Background Genetic factors influencing lung function may predispose to chronic obstructive pulmonary disease (COPD). The fibroblast growth factor 10 (FGF10) signalling pathway is critical for lung development and lung epithelial renewal. The hypothesis behind this study was that constitutive FGF10 insufficiency may lead to pulmonary disorder. Therefore investigation of the pulmonary functions of patients heterozygous for loss of function mutations in the FGF10 gene was performed.

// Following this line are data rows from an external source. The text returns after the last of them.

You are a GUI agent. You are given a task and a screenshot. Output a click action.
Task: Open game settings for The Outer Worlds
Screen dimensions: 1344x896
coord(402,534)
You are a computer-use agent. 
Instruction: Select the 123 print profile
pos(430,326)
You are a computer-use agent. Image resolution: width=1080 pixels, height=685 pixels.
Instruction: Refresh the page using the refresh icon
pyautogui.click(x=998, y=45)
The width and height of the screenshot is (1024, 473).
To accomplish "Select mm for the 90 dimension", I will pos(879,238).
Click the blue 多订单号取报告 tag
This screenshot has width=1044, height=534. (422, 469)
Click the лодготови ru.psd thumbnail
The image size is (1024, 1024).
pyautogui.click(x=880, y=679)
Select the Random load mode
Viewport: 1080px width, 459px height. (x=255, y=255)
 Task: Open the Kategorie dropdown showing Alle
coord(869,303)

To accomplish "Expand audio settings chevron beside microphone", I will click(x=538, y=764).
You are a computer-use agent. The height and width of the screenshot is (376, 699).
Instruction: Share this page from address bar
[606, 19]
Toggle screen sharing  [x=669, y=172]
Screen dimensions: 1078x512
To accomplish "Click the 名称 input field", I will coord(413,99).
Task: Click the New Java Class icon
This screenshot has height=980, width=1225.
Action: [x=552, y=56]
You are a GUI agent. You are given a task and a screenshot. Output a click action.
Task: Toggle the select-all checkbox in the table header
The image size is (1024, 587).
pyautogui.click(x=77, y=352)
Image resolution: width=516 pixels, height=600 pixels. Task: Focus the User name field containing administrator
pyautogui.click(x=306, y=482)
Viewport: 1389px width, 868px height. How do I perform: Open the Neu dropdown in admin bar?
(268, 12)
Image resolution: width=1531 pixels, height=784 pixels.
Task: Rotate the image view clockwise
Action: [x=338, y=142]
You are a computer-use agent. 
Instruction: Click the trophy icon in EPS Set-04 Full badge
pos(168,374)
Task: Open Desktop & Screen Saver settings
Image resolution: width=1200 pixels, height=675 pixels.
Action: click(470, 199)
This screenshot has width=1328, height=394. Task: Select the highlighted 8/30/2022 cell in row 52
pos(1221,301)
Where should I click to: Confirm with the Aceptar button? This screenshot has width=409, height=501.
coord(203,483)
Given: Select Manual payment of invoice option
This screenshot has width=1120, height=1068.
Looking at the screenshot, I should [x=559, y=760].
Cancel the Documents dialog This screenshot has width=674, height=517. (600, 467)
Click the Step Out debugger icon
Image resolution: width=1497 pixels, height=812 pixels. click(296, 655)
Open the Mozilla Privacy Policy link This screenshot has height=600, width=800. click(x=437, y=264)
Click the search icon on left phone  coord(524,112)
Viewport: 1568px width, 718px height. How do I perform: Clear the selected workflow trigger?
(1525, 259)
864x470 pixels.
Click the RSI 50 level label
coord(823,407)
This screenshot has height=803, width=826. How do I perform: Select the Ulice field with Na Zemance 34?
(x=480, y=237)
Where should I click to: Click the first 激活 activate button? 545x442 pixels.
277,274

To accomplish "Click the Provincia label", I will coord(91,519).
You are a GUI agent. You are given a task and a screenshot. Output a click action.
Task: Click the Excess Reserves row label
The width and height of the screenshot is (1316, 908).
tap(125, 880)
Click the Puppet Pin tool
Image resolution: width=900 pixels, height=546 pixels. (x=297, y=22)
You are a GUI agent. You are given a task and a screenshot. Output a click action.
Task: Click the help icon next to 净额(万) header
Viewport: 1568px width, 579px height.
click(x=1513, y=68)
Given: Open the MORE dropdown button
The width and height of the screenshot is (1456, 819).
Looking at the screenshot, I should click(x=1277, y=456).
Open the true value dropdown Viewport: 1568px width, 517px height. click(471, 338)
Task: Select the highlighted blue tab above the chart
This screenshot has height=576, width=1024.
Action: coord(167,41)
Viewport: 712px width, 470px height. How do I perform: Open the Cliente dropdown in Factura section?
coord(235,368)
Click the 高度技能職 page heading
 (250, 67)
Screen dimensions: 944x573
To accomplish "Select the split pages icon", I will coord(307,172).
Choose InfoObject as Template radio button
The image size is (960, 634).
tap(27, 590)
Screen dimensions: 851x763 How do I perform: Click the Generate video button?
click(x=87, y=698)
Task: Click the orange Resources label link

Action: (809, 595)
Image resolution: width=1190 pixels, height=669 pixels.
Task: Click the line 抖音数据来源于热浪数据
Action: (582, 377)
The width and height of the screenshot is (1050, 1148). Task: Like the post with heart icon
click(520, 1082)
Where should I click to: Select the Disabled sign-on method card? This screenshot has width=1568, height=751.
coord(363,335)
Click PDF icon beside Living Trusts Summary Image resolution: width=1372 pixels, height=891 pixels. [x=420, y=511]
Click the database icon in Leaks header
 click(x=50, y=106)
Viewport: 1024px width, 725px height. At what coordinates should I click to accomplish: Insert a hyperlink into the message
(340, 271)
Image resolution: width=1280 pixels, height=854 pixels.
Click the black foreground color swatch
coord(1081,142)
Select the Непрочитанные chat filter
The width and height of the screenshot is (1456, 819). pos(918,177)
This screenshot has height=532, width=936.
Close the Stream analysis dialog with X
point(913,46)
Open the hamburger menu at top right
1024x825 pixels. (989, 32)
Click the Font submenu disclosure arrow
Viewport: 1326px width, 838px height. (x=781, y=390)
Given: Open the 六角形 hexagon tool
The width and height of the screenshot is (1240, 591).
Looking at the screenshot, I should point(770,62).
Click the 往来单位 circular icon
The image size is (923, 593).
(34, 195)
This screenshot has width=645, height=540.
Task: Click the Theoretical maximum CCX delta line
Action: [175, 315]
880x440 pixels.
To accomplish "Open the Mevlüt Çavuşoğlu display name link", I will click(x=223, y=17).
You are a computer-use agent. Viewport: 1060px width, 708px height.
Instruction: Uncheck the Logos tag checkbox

Methods The spirometric measures of lung function from patients and non-carrier siblings were compared and both groups were related to matched reference data for normal human lung function.

Results The patients show a significant decrease in lung function parameters when compared to control values. The average FEV1/IVC quota (FEV1%) for the patients is 0.65 (80% of predicted) and reversibility test using Terbutalin resulted in a 3.7% increase in FEV1. Patients with FGF10 haploinsufficiency have lung function parameters indicating COPD. A modest response to Terbutalin confirms an irreversible obstructive lung disease.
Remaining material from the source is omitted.